Le Rassemblement national confronté à des difficultés bancaires pour financer sa campagne
A un peu plus d'un an de l'élection présidentielle de 2027, le Rassemblement national (RN) poursuit activement ses démarches pour obtenir un prêt destiné à financer sa campagne électorale. Cette recherche de financement se révèle être une véritable grosse galère pour le parti de Marine Le Pen, qui reconnaît des obstacles persistants auprès des établissements bancaires français.
Un besoin de financement crucial
Le parti doit réunir jusqu'à 10,7 millions d'euros, correspondant au plafond remboursable par l'État pour un candidat accédant au second tour de l'élection présidentielle. Selon son trésorier Kevin Pfeffer, « plusieurs demandes » ont été déposées auprès de différentes banques, mais certains établissements ont déjà opposé « des retours négatifs ». Cette situation confirme des difficultés récurrentes à chaque échéance électorale pour le parti d'extrême droite.
Le refus catégorique des banques françaises
Face à ces refus, le responsable financier du RN pointe une évolution inquiétante du secteur bancaire. « J'ai toujours dit que ce serait compliqué auprès des banques françaises » qui « ne jouent plus le jeu de la démocratie », affirme-t-il avec fermeté. Il cite notamment la Société Générale et La Banque Postale, qui ont opposé des refus « définitifs » en expliquant « ne financent plus la vie politique, pour aucun candidat ni aucune élection ».
Persévérance et garanties solides
Malgré ce contexte défavorable, le Rassemblement national maintient ses démarches avec détermination. « Les discussions continuent » avec d'autres acteurs bancaires, indique Kevin Pfeffer, assurant que le parti « ne désespère pas de trouver une, voire plusieurs » banques partenaires. Pour convaincre les établissements réticents, le trésorier met en avant des garanties sérieuses et solides :
- Des sondages créditant les candidats du RN de scores supérieurs au seuil des 5% nécessaires au remboursement public
- Une subvention annuelle proche de 15 millions d'euros
- Un plan de désendettement progressif du parti
Vers des solutions bancaires à l'étranger
En cas d'échec définitif en France, le parti envisage sérieusement des solutions à l'étranger. « Si les banques françaises ne veulent pas jouer le jeu, on sera obligés d'aller chercher ailleurs », prévient le trésorier avec réalisme. Il évoque des « dossiers déposés dans des banques européennes » et des « discussions en cours » avec des établissements internationaux. Cette stratégie n'est pas nouvelle : en 2022, une banque hongroise avait déjà accordé un prêt de 10,6 millions d'euros au RN pour financer sa campagne présidentielle.

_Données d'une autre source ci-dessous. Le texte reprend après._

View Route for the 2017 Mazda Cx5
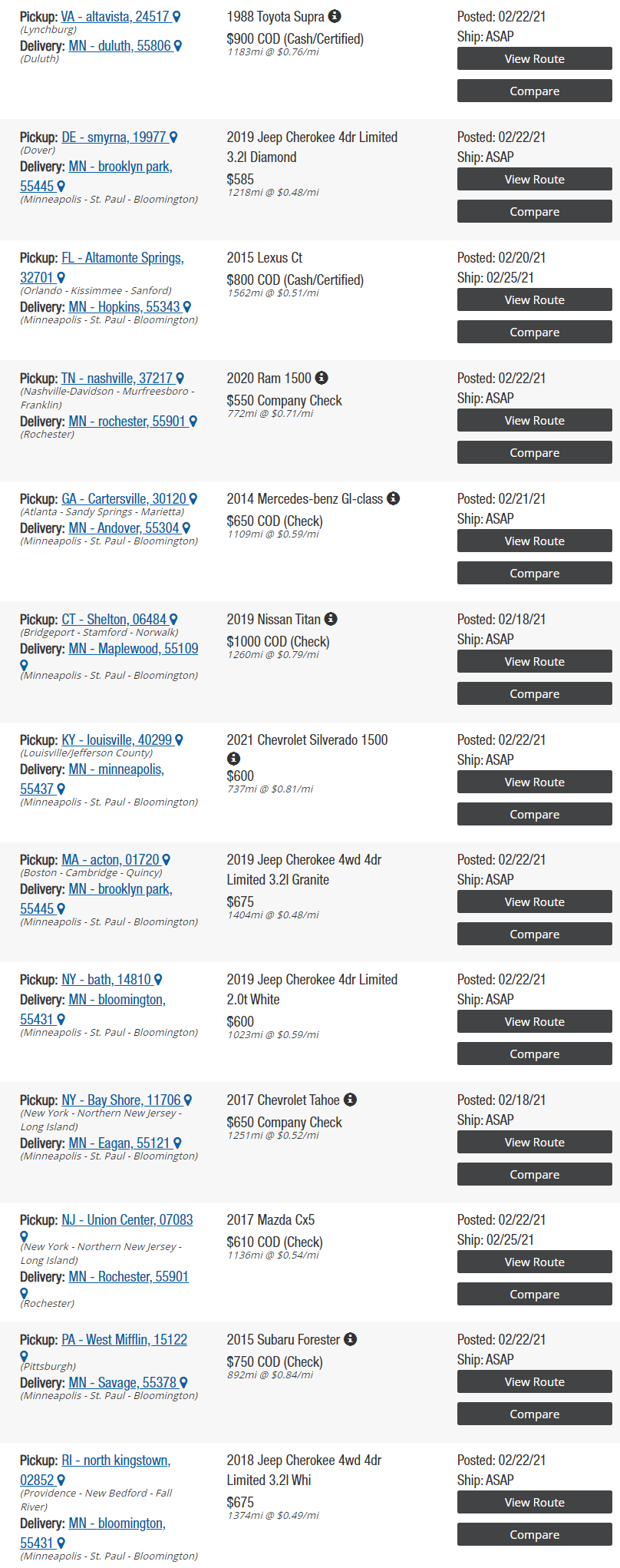Viewport: 620px width, 1568px height. tap(535, 1262)
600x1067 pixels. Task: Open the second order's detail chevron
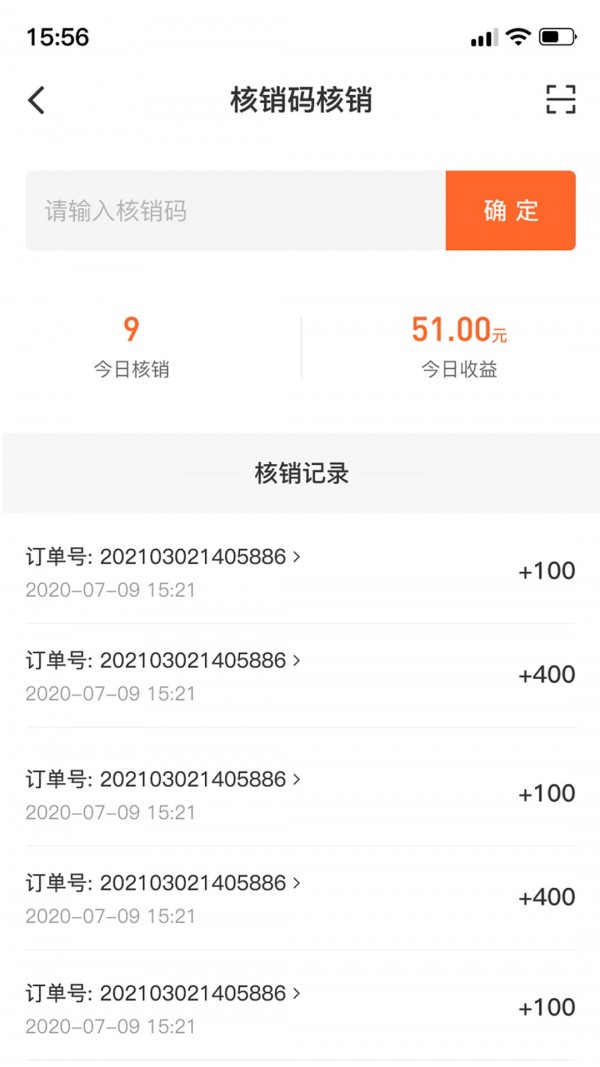297,661
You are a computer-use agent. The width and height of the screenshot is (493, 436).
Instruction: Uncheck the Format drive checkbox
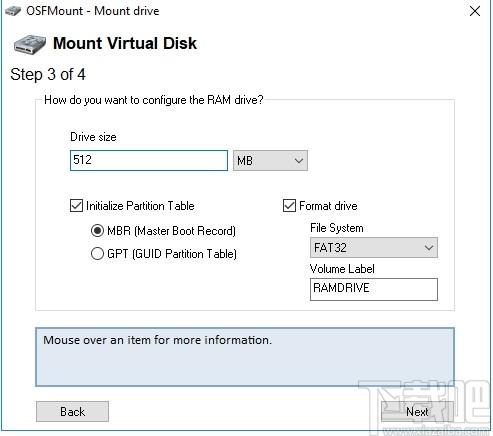point(289,206)
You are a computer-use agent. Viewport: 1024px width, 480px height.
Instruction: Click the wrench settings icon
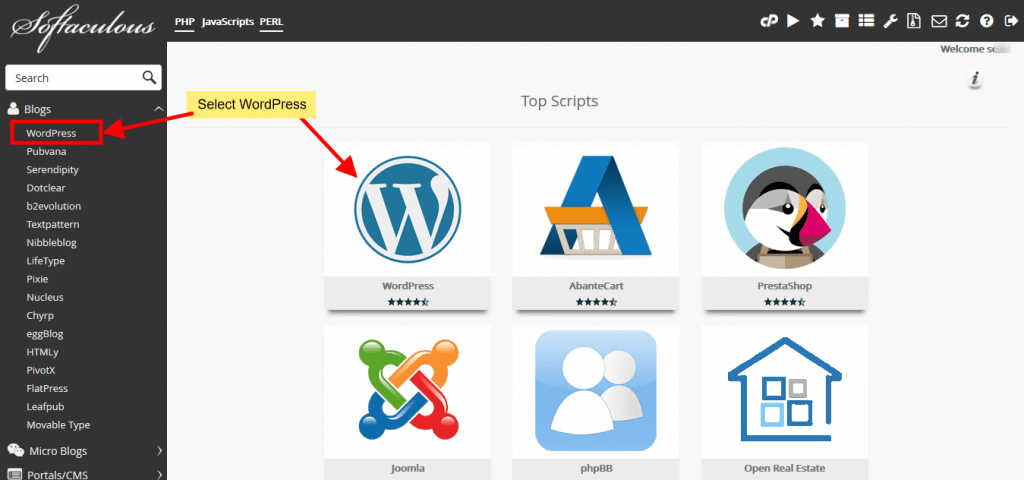coord(890,21)
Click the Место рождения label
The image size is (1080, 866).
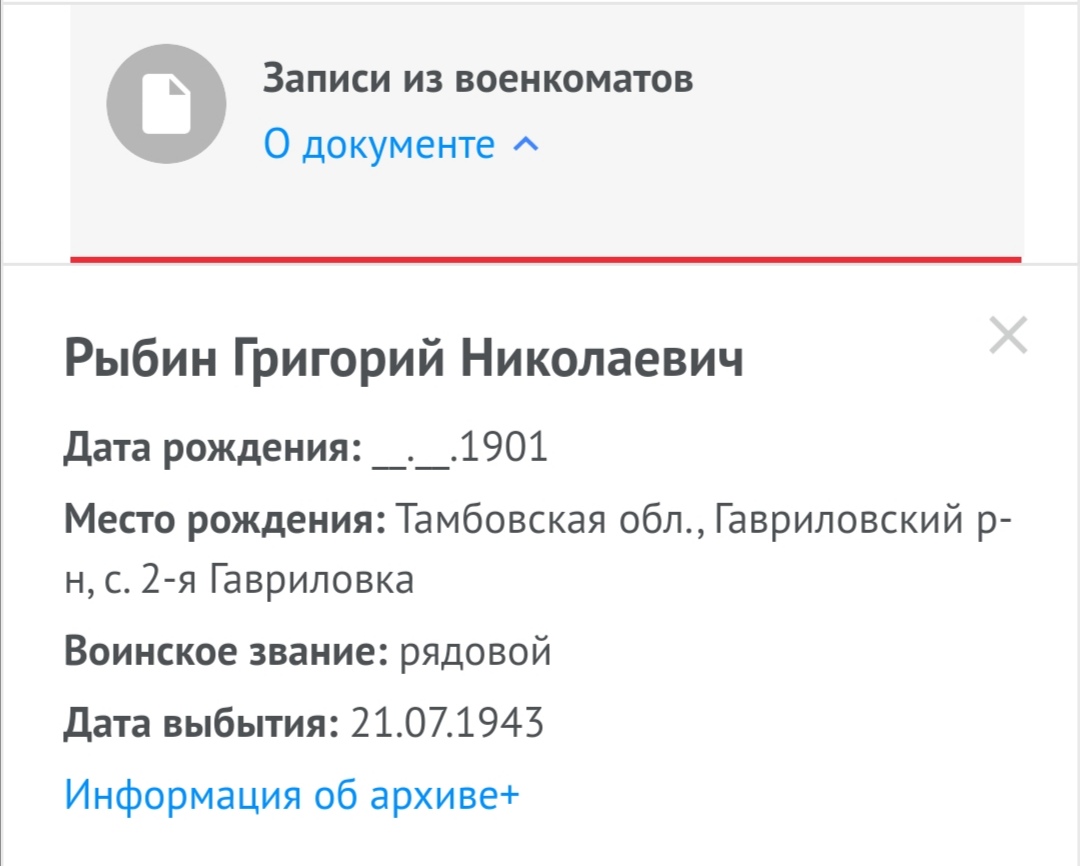[x=226, y=520]
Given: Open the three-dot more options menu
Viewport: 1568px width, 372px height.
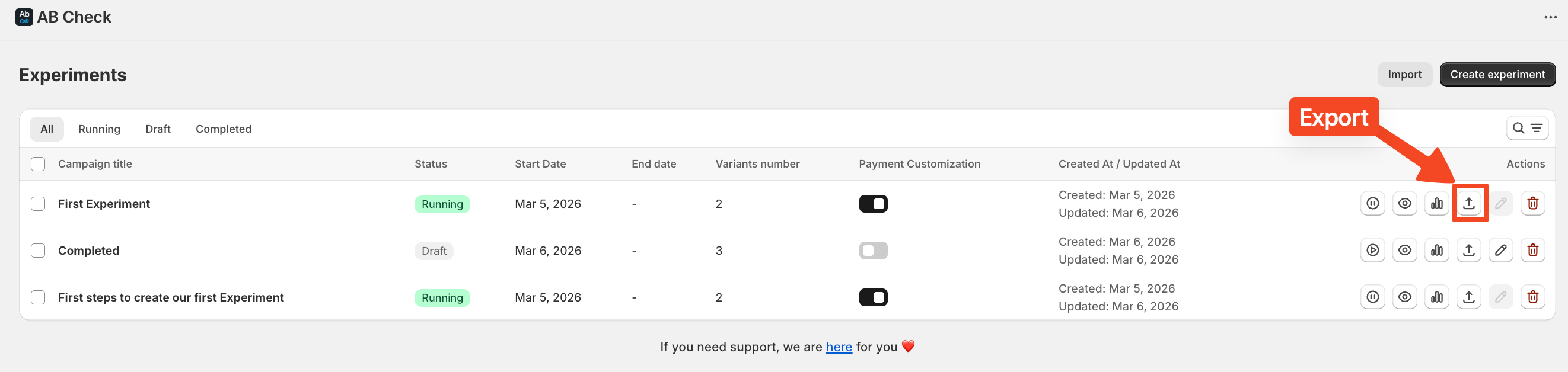Looking at the screenshot, I should [x=1550, y=17].
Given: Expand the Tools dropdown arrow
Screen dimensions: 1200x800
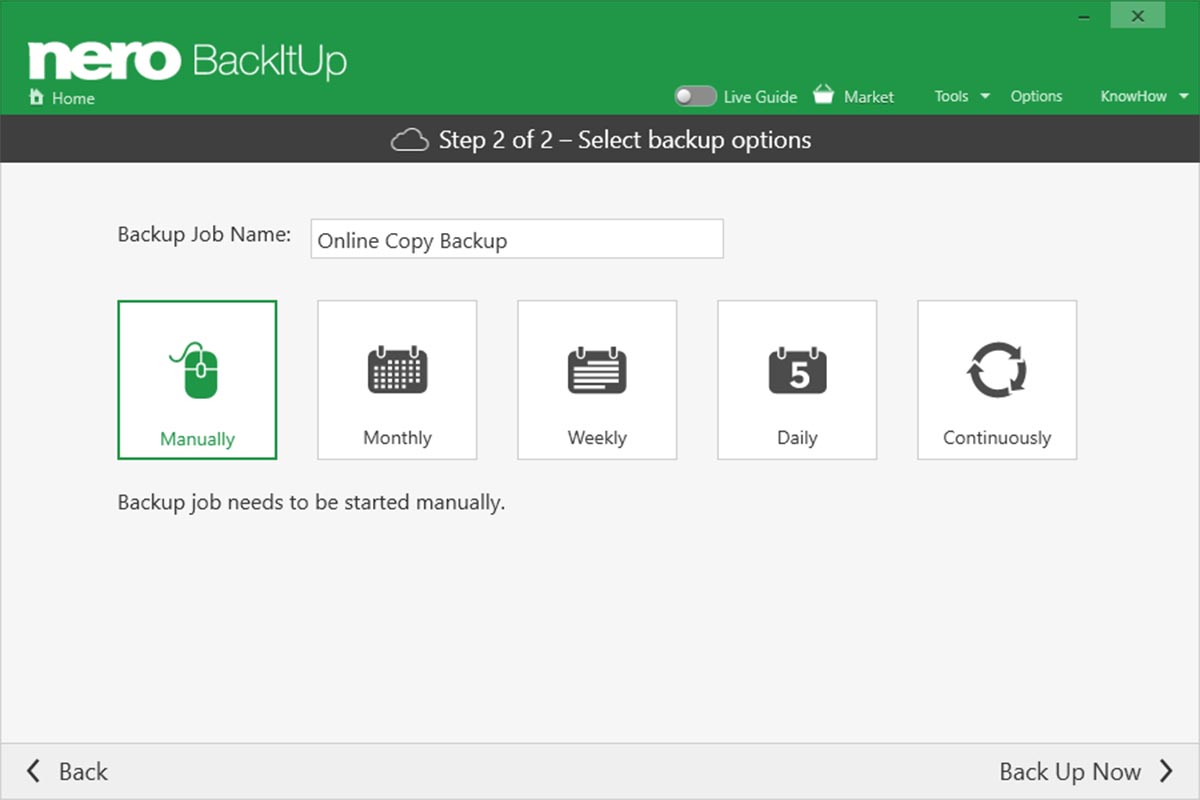Looking at the screenshot, I should click(984, 96).
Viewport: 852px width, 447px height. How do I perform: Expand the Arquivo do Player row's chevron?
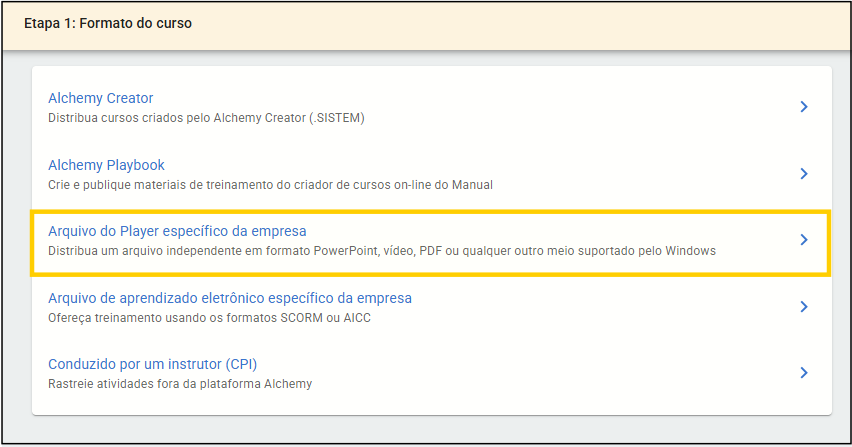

Un contexte de désendettement progressif
Cette recherche de financement intervient dans un contexte de désendettement progressif du Rassemblement national. La dette du parti, composée principalement de prêts de particuliers, est passée de près de 19 millions d'euros fin 2024 à environ 8,5 millions fin mars 2026. Kevin Pfeffer prévoit de la ramener à 5 millions d'ici fin décembre 2026, avec un objectif ambitieux de remboursement total en mars 2027, juste avant le scrutin présidentiel.
Cette situation financière contrainte souligne les défis auxquels fait face le principal parti d'opposition dans sa préparation à l'échéance présidentielle de 2027, alors que les enjeux de transparence et de financement de la vie politique continuent d'animer le débat public.